Actor-critic with experience replay
MIT License
251 stars 46 forks source link

KL Divergence #6

Closed random-user-x closed 6 years ago

random-user-x commented 6 years ago

https://github.com/Kaixhin/ACER/blob/5b7ca5d75bf16629ddaf68ecab4ab6c7dcccf56c/train.py#L71

Shouldn't the code be like F.kl_div(distribution, ref_distribution, size_average=False). Why there is a log of the distribution.

Kaixhin commented 6 years ago

It is a bit strange but F.kl_div takes log probabilities for the input and probabilities for the target.

random-user-x commented 6 years ago

I see this. It seems a bit strange to me though. Btw could you just clear one more doubt of mine.
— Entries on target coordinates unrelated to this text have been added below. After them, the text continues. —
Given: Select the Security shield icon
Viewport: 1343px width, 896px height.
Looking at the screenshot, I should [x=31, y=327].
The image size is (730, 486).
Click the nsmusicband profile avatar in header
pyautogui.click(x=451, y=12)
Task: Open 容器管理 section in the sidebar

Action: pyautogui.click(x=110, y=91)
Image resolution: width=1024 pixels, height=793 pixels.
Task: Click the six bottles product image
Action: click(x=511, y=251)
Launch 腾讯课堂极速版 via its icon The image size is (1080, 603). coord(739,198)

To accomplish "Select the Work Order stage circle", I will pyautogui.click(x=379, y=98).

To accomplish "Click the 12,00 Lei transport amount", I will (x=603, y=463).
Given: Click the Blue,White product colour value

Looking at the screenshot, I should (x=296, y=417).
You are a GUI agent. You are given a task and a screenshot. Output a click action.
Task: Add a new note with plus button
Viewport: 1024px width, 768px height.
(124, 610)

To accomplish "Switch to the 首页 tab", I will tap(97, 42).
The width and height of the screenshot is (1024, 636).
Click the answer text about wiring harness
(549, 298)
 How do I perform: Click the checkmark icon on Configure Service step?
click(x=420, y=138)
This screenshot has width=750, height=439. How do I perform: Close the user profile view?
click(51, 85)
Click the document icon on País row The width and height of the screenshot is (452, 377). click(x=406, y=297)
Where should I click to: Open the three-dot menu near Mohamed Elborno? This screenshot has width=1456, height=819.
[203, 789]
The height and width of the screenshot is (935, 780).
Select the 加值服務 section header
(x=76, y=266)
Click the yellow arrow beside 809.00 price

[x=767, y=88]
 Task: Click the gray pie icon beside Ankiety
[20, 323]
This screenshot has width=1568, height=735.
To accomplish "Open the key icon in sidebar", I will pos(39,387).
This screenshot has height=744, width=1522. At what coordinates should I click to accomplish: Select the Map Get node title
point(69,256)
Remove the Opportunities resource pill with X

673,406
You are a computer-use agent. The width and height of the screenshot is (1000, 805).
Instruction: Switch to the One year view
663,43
The paper https://arxiv.org/pdf/1611.01224.pdf specifies KL divergence(shared param, actual parameter). Now if you check the wiki page https://en.wikipedia.org/wiki/Kullback%E2%80%93Leibler_divergence#Definition , P should be shared parameter and Q should be the actual parameter. Is the code following the same norm?

Kaixhin commented 6 years ago

Ah well spotted - the code is wrong. I've fixed this in 11eb611 - thanks for spotting!